L’analogie réside, je crois, dans la capacité à saisir la bonne information au bon moment, à s’assurer de sa validité, et à l’exploiter dans un cycle décisionnel approprié pour obtenir une appréciation de situation consolidée et partagée, propice à la prise de décision rapide et pertinente, tout en garantissant en permanence la confidentialité de l’information et de son traitement.
Évidemment, l’IE s’exerce sur un autre théâtre que celui des opérations militaires et les enjeux sont plus économiques et liés aux risques, avec des enjeux sécuritaires en principe moins prononcés mais qu’il convient aussi de bien prendre en considération.
Vous commandez la brigade de renseignement de l’armée de Terre depuis bientôt deux ans. Le grand public connaît peu cette unité très spécialisée, qui intervient pourtant sur tous les théâtres d’opération où sont déployés nos soldats. Pouvez-vous nous en dire davantage ? Quelles sont ses principales missions ?
La BRENS est une grande unité spécialisée des forces terrestres. Elle appartient à l’armée de Terre. Il convient de la distinguer des « services de renseignement » nationaux qui relèvent du ministre de la Défense avec lesquels existent bien sûr des synergies, notamment avec la DRM (direction du renseignement militaire), qui est un employeur de nos capacités.

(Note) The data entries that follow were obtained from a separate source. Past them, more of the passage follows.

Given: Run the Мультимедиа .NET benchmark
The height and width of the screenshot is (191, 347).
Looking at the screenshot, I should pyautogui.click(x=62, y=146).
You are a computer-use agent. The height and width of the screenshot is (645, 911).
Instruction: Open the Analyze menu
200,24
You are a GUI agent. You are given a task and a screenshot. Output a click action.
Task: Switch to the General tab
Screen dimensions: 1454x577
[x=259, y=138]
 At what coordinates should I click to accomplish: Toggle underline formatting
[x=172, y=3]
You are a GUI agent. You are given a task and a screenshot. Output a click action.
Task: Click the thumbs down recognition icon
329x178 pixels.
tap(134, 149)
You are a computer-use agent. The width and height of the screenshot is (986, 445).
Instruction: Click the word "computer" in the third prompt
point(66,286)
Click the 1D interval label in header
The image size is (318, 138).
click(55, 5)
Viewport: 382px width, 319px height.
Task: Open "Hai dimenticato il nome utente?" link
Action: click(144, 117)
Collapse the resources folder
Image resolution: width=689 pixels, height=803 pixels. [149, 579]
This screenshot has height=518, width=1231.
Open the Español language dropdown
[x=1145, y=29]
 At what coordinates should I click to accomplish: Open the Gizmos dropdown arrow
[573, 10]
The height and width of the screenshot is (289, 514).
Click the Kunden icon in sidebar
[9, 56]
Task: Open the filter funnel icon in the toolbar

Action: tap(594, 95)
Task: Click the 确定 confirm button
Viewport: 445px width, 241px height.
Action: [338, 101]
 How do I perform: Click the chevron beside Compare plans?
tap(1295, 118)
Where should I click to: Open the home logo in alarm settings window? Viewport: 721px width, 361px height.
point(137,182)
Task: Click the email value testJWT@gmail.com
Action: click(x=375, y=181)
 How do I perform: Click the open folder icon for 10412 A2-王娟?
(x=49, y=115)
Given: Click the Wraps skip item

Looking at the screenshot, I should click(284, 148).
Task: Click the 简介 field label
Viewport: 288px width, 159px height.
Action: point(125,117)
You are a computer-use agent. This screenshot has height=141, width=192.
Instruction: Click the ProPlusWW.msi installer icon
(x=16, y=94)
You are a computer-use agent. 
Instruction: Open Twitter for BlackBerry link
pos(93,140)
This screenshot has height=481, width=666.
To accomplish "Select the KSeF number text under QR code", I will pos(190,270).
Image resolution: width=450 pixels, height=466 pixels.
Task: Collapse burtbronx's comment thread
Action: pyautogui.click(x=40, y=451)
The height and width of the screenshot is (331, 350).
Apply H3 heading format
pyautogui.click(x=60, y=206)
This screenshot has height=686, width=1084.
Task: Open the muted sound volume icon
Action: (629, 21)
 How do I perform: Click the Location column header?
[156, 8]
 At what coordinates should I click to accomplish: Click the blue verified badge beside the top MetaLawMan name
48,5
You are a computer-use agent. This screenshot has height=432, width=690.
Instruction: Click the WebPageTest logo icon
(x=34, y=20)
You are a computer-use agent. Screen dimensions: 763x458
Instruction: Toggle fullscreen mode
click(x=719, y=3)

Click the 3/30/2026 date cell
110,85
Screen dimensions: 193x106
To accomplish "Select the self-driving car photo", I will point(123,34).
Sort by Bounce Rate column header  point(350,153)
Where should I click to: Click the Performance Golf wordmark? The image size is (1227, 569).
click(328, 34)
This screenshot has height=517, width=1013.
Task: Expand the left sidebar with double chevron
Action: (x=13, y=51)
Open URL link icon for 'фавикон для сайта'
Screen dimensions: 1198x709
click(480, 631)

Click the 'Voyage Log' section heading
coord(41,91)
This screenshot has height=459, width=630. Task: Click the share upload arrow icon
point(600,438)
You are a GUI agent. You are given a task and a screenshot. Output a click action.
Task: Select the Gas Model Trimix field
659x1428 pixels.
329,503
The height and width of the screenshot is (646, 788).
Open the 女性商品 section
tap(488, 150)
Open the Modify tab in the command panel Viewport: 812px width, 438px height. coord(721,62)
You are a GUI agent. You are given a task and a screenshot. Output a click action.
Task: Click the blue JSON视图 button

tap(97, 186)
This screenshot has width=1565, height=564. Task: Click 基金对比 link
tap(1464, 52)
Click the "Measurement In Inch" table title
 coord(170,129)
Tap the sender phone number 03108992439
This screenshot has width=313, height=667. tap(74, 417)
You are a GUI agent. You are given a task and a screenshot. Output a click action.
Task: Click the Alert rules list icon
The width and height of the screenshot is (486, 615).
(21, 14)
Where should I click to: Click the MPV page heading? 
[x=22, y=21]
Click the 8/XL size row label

La brigade est constituée de 5 régiments spécialisés dans le renseignement d’origine humaine (ROHUM), image (ROIM), électromagnétique (ROEM), géographique (GEO) et d’un petit état-major (60 personnes), soit au total environ 3600 personnes. Son centre de gravité est situé en Alsace.
Ma mission est de former les hommes et les femmes du renseignement terrestre dans ces 4 spécialités, les entraîner à la maîtrise des moyens et des procédures associées et à opérer ensemble, les intégrer dans des structures « multicapteurs » réunissant tout ou partie de ces différentes spécialités, sous un commandement unique, afin de conduire des opérations de recherche en appui et au rythme d’une force aéroterrestre déployée sur un théâtre d’opération.